What you have to do |
Restate exactly, and only, the lines from the one containing "Click the Enabled" through the end of the entries, keeping both endpoints.

Saved entries
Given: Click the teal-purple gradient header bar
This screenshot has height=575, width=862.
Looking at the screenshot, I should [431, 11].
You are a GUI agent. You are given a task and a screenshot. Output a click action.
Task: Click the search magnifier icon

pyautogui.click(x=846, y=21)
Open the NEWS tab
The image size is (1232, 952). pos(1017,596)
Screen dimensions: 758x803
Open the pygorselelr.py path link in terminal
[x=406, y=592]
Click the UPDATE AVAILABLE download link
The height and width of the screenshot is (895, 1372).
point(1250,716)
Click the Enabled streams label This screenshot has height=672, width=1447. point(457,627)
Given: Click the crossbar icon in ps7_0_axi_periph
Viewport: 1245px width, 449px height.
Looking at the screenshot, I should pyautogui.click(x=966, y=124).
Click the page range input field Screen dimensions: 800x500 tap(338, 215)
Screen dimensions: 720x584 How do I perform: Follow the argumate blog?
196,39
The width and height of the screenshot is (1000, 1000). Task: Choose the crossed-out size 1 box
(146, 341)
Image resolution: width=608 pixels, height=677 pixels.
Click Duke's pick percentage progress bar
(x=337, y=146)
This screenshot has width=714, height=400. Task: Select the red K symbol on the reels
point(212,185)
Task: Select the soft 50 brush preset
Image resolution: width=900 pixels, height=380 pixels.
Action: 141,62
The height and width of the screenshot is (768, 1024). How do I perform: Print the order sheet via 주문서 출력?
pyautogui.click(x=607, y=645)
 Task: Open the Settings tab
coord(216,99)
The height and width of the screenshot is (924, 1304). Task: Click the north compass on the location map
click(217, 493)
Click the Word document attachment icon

Result for this exercise |
Click the Enabled streams label This screenshot has height=672, width=1447. point(457,627)
Given: Click the crossbar icon in ps7_0_axi_periph
Viewport: 1245px width, 449px height.
Looking at the screenshot, I should pyautogui.click(x=966, y=124).
Click the page range input field Screen dimensions: 800x500 tap(338, 215)
Screen dimensions: 720x584 How do I perform: Follow the argumate blog?
196,39
The width and height of the screenshot is (1000, 1000). Task: Choose the crossed-out size 1 box
(146, 341)
Image resolution: width=608 pixels, height=677 pixels.
Click Duke's pick percentage progress bar
(x=337, y=146)
This screenshot has width=714, height=400. Task: Select the red K symbol on the reels
point(212,185)
Task: Select the soft 50 brush preset
Image resolution: width=900 pixels, height=380 pixels.
Action: 141,62
The height and width of the screenshot is (768, 1024). How do I perform: Print the order sheet via 주문서 출력?
pyautogui.click(x=607, y=645)
 Task: Open the Settings tab
coord(216,99)
The height and width of the screenshot is (924, 1304). Task: Click the north compass on the location map
click(217, 493)
Click the Word document attachment icon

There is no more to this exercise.